The regulation of total body fat: lessons learned from lipectomy studies.

Surgical removal of body fat (partial lipectomy) is a means of directly reducing fat such that metabolic and behavioral responses can be readily attributed to the lipid deficit. If total body fat is regulated, then lipectomy should trigger compensatory increases in nonexcised white adipose tissue (WAT) mass and/or regrowth at excision sites. Many species, including laboratory rats and mice, show lipectomy-induced compensatory recovery of body fat.

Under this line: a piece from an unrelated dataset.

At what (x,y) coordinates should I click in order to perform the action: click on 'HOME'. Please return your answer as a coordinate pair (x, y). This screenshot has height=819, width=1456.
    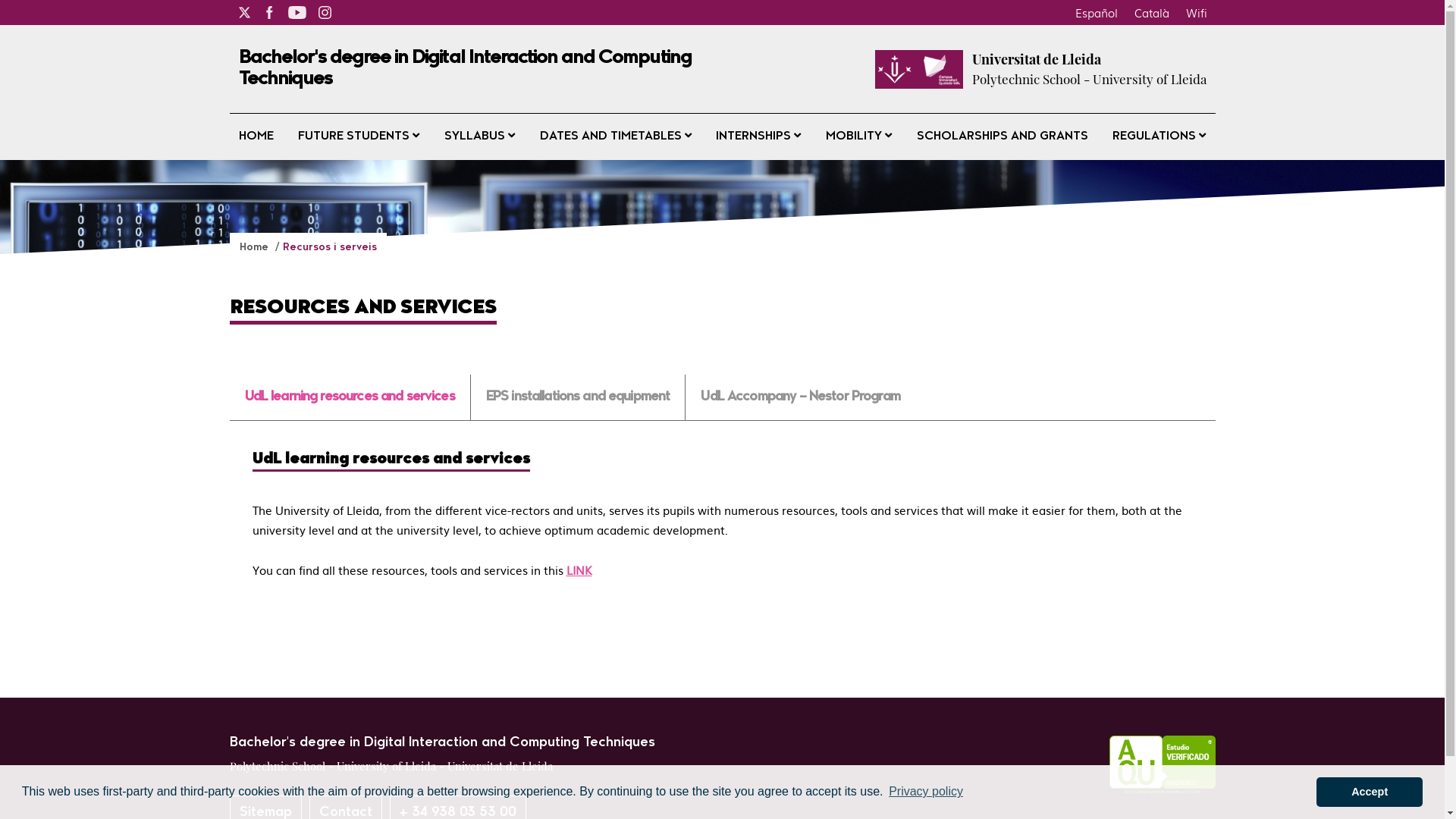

Those animals exhibiting naturally occurring annual adiposity cycles, such as ground squirrels and hamsters, do so most impressively reaching seasonally appropriate body fat levels indistinguishable from controls. Reparation of the lipid deficit occurs without an increase in food intake, and generally through enlargement of non-excised WAT mass, rather than regrowth of excised WAT. A body fat regulatory system involving humoral and sensory neural inputs to the brain as well as sympathetic neural outputs from brain to adipose tissue is presented. Collectively, the lipectomy model appears useful for testing mechanisms controlling adiposity, or individual depot growth, and offers insight into how lipid stores fluctuate naturally.

Temporal changes in fat pad mass and cellularity after lipectomy in Siberian hamsters.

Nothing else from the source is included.